Prosecutors in the Manhattan district attorney's office in the public corruption unit and two lawyers from the Securities and Exchange Commission are looking into a $1.8 billion road repair on the Pulaski Skyway, an elevated roadway that connects Newark and Jersey City. They're investigating possible securities violations by the Port Authority of New York and New Jersey stemming from it agreeing to pay for those repairs.
The inquiries into securities law violations focus on a period of 2010 and 2011 when Gov. Chris Christie’s administration pressed the Port Authority to pay for extensive repairs to the Skyway and related road projects, diverting money that was to be used on a new Hudson River rail tunnel that Mr. Christie canceled in October 2010.

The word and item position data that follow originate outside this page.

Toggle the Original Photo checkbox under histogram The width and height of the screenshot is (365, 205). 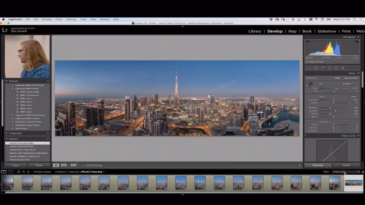(x=307, y=62)
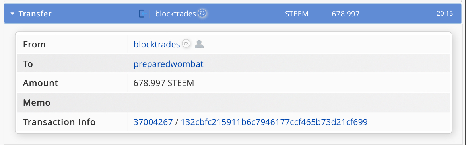
Task: Click the incoming transfer arrow icon
Action: [x=143, y=14]
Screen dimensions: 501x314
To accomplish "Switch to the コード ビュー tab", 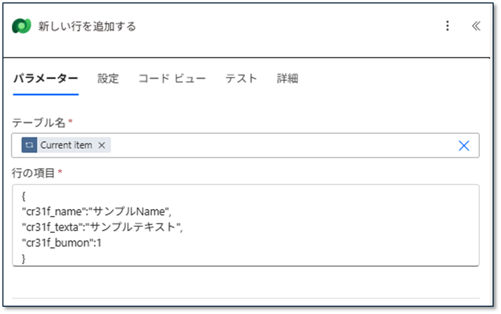I will tap(172, 78).
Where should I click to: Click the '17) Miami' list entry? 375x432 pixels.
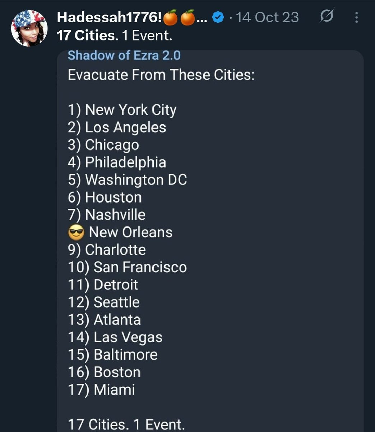(102, 390)
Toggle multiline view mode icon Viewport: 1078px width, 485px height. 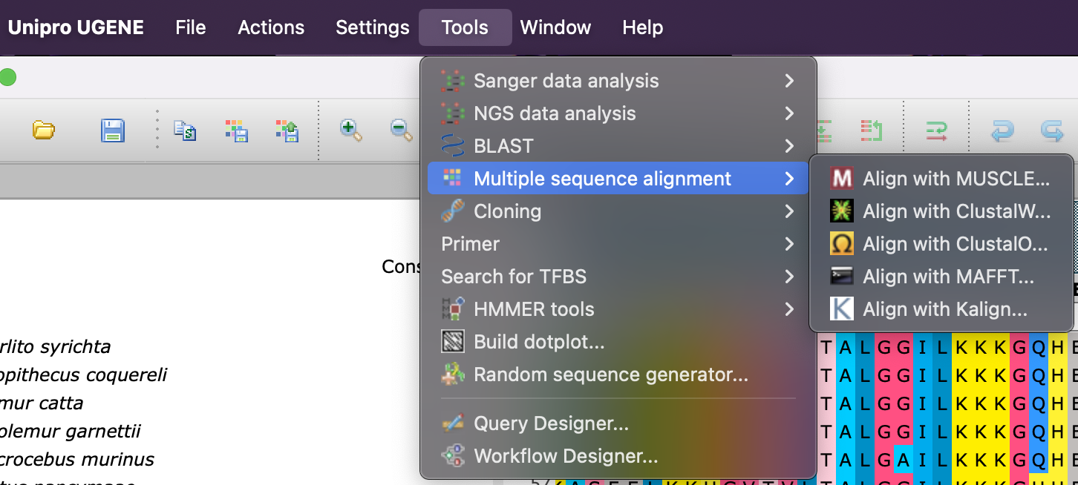click(x=936, y=131)
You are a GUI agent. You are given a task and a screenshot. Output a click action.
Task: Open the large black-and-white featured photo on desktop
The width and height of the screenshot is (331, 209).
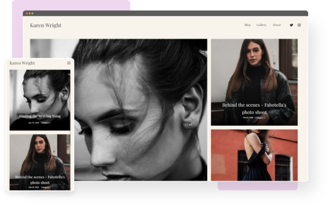(x=134, y=112)
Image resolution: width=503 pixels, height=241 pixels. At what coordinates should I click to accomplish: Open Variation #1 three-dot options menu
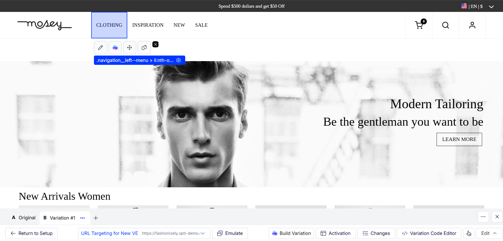pos(83,218)
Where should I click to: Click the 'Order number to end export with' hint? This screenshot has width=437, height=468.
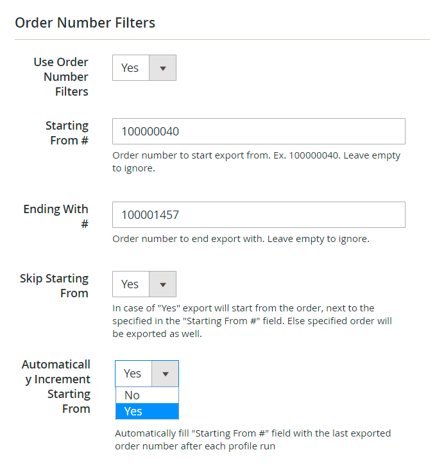point(241,239)

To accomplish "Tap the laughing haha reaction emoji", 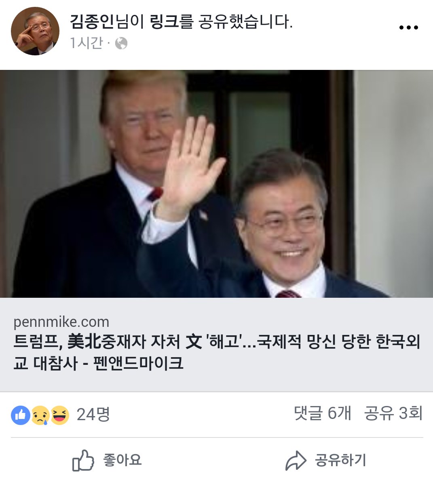I will coord(60,415).
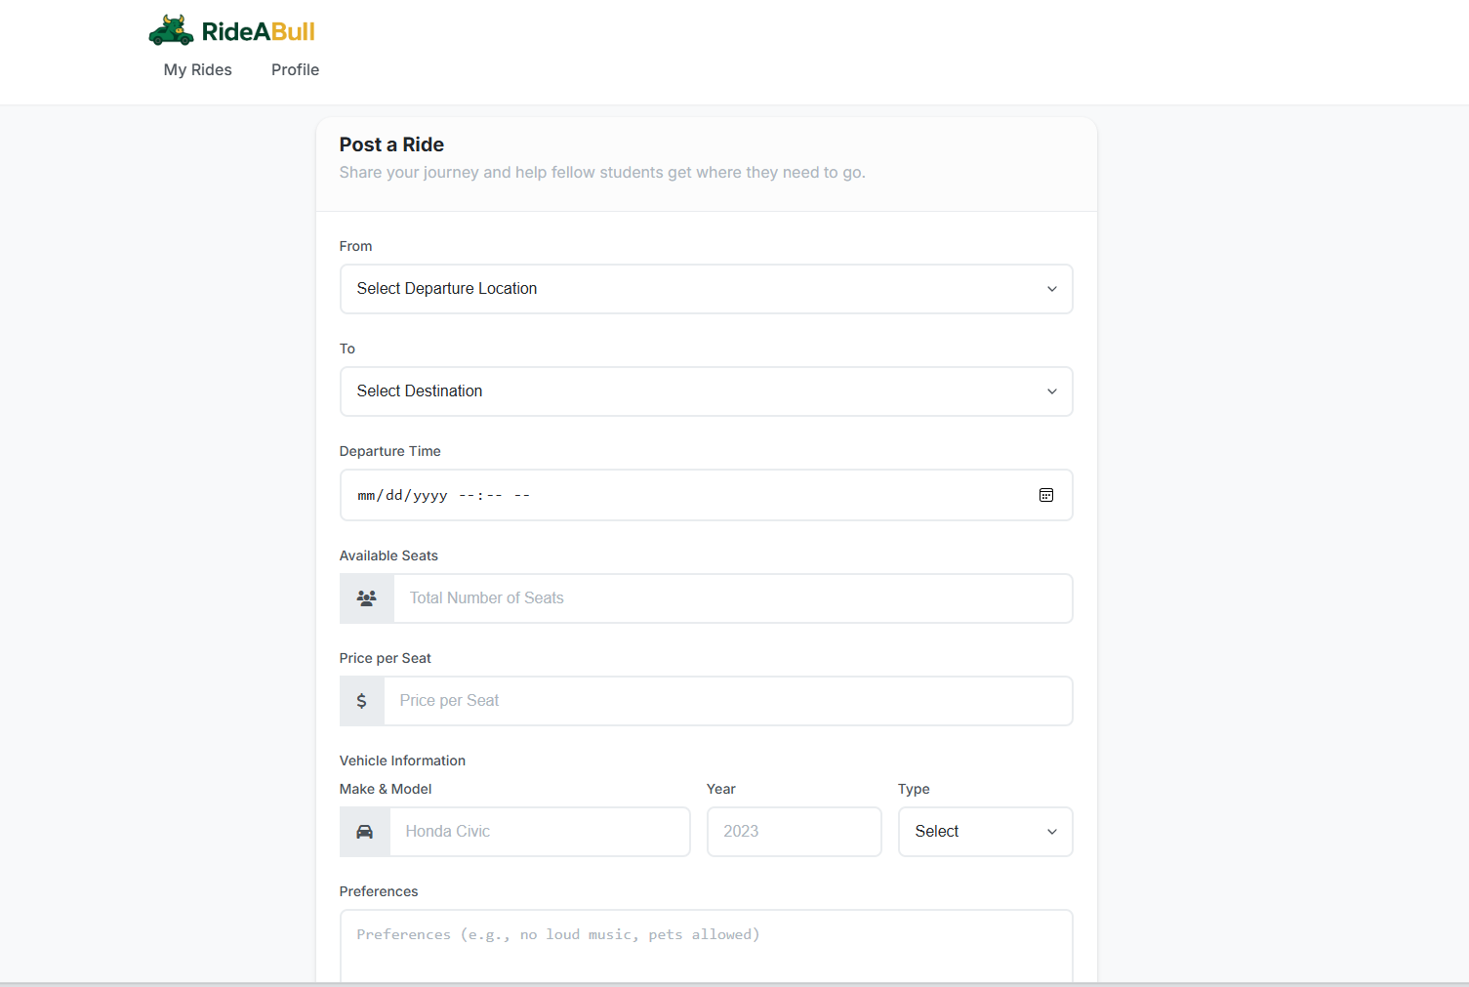
Task: Click the dollar sign icon by Price per Seat
Action: point(362,701)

Again and again, Port Authority lawyers warned against the move: The Pulaski Skyway, they noted, is owned and operated by the state, putting it outside the agency’s purview, according to dozens of memos and emails reviewed by investigators and obtained by The New York Times.
But the Christie administration relentlessly lobbied to use the money for the Skyway, with Mr. Christie announcing publicly that the state planned to rely on Port Authority funds even before an agreement was reached. Eventually, the authority justified the Skyway repairs by casting the bridge as an access road to the Lincoln Tunnel, even though they are not directly connected.

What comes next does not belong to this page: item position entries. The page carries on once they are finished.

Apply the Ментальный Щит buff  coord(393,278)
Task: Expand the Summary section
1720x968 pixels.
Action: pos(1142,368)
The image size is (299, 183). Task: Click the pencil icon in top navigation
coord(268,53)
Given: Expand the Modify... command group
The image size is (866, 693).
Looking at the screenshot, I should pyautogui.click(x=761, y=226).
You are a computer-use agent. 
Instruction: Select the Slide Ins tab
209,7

The Port Authority lawyers resisted Christie's efforts to divert the funding, arguing that previous court decisions limited the Port's authority for road building to the airports or marine terminals under the agency's purview. Under what appears to be unrelenting pressure from the governor's office, the Port eventually redefined the Skyway project as as being related to “Lincoln Tunnel Access Infrastructure Improvements,” even though the Skyway and the Tunnel are not connected.
That deception is potentially covered under a New York State law known as the Martin Act. Under that law, the Times reports, "prosecutors can bring felony charges for intentionally deceiving bond holders, without having to prove any intent to defraud or even establish that any fraud occurred." There could be criminal charges under the Martin Act, as well as civil action under the same law and potential civil action by the SEC under federal securities law.
Please read below the fold for more on this story.
This is one scandal that Christie seems to be directly in the smack-dab middle of. In January, 2011, he gave a news conference in which he announced his intention to use the Port funding for the Pulaski Skyway project and tied the Skyway to the Holland Tunnell, "a move that took some Port Authority administrators by surprise, according to former agency officials." The Holland Tunnel is also not under the Port's jurisdiction and they also couldn't use funds for any improvements to roadways connected to it. Eventually, the Port gave way to pressure from the state, with Bill Baroni, then the deputy executive director giving in. (You'll remember Baroni—he resigned the post soon after that other bridge scandal broke.) On March 24, 2011, the deputy counsel at the authority sent the message "It's evident to say, but we gotta figure this out." A day later, the Port announced in a memo that it had the legislative authority to divert the funds.
So Christie's got another scandal on his hands, possibly more. The Times also notes, buried away in this story, that the Manhattan district attorney is in the early stages at looking at a number of bridge repair projects, including the Goethals and Bayonne Bridges.